Iklim tropis Indonesia, dengan radiasi matahari tinggi dan penguapan intens, mempercepat penyebaran mikroplastik, terutama saat musim kemarau dengan pembakaran sampah.
Lonjakan Mikroplastik: TPA Open Dumping Jadi Biang Keladi
Riset BRIN di Muara Angke, Jakarta Utara, menggunakan alat rain gauge selama 12 bulan, mendeteksi peningkatan drastis mikroplastik dalam air hujan. “Kami melakukan kajian mikroplastik di Muara Angke di titik yang sama itu meningkat lima kali lipat dari tahun 2015 ke 2022. Rata-rata, terdapat 3 hingga 40 partikel mikroplastik per meter persegi per hari yang terbawa oleh air hujan,” ungkap Profesor Riset BRIN, Muhammad Reza Cordova.
Pengelolaan sampah di TPA dengan sistem open dumping menjadi pemicu utama. Paparan sinar matahari memecah plastik menjadi partikel halus yang terbawa angin. “Semakin terbuka sistemnya, semakin tinggi mikroplastik yang dihasilkan. Dari hasil riset kami, air lindi di TPA bisa meningkatkan kandungan mikro dan mesoplastik tiga sampai sembilan kali lipat di badan air,” ujar Reza. Rumah tangga juga menyumbang melalui serat sintetis dan plastik sekali pakai, yang menyerap logam berat, polutan kimia, hingga virus.
“Mikroplastik bisa menjadi media pembawa polutan lain atau bahkan virus yang kemudian terhirup oleh manusia,” tambahnya.
Dampak kesehatan sangat serius. Partikel mikroplastik di bawah 50 mikron dapat masuk aliran darah, menyebabkan iritasi, peradangan, hingga gangguan jantung. “Jika ukurannya di bawah 50 mikron, mikroplastik berpotensi masuk ke darah dan menuju organ vital, seperti jantung,” peringat Reza.

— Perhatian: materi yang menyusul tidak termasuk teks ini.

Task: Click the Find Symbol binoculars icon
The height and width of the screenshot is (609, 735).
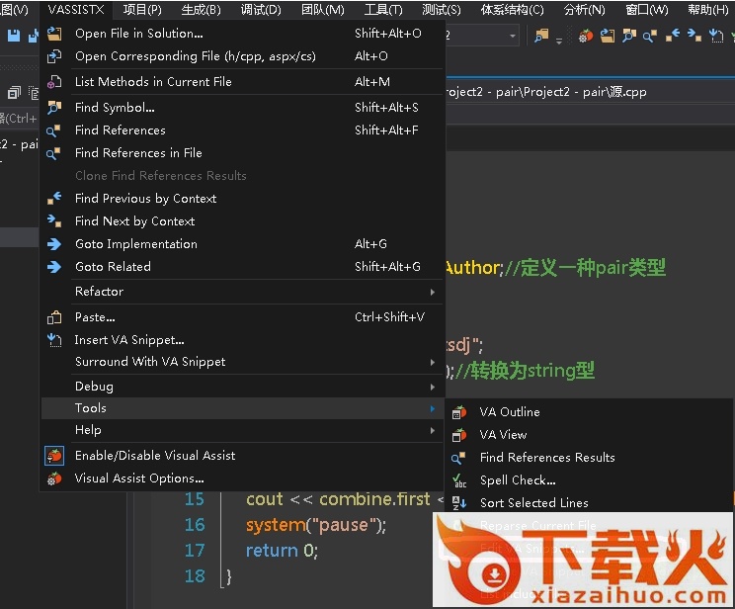Action: 54,108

“Air hujan yang awalnya bersih ternyata bisa menjadi media pembawa mikroplastik. Dalam waktu sangat singkat, partikel-partikel plastik di udara bisa larut dan ikut terbawa air hujan,” lanjutnya.

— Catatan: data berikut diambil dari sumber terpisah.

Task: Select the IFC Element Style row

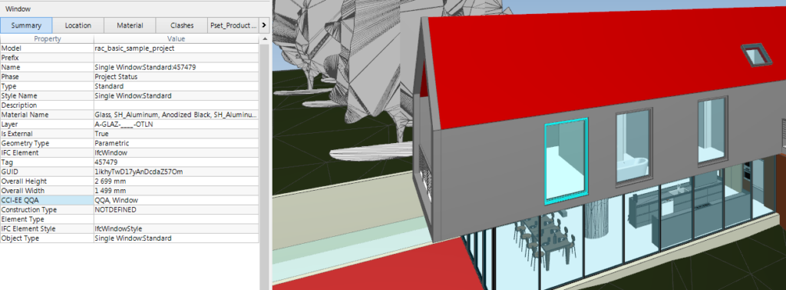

Ancaman Stroke dan Serangan Jantung Membayangi
Dinas Kesehatan (Dinkes) DKI Jakarta memperingatkan risiko kesehatan akibat mikroplastik, yang ukurannya lebih kecil dari bakteri.

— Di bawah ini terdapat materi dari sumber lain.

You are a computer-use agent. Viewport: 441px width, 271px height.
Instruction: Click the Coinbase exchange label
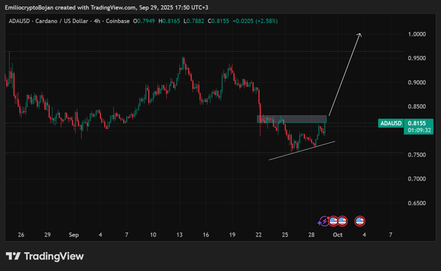point(118,21)
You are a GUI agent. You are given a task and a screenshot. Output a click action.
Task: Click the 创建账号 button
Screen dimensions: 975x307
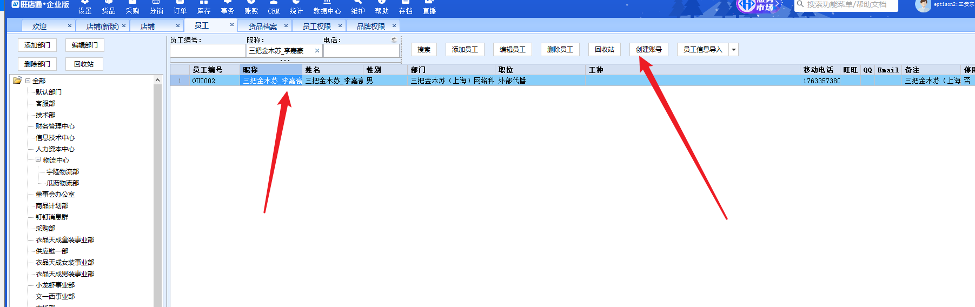coord(648,50)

“Ketika ada orang dengan diabetes juga merokok, ditambah juga terpapar mikroplastik maka risiko terjadinya serangan jantung dan serangan stroke bisa meningkat,” ujar Ketua Subkelompok Penyehatan Lingkungan Dinkes DKI, Rahmat Aji Pramono, di Balai Kota Jakarta, Jumat (24/10/2025).
Mikroplastik memicu peradangan saluran pernapasan, seperti ISPA, hingga luka di pembuluh darah yang berpotensi fatal.
“Apalagi kalau perlukaannya di jantung, di otak, efeknya bisa serangan jantung maupun stroke. Tapi hal ini menjadi faktor risiko, bukan serta-merta mikroplastik ini menjadi agen tunggal,” jelasnya.
Temuan ini mendesak tindakan cepat perbaikan pengelolaan sampah, regulasi emisi aerosol, dan edukasi publik.
Dengan iklim tropis yang memperparah penyebaran mikroplastik, Jakarta harus memimpin langkah melawan pencemaran udara dan hujan beracun demi kesehatan warga dan kelestarian lingkungan.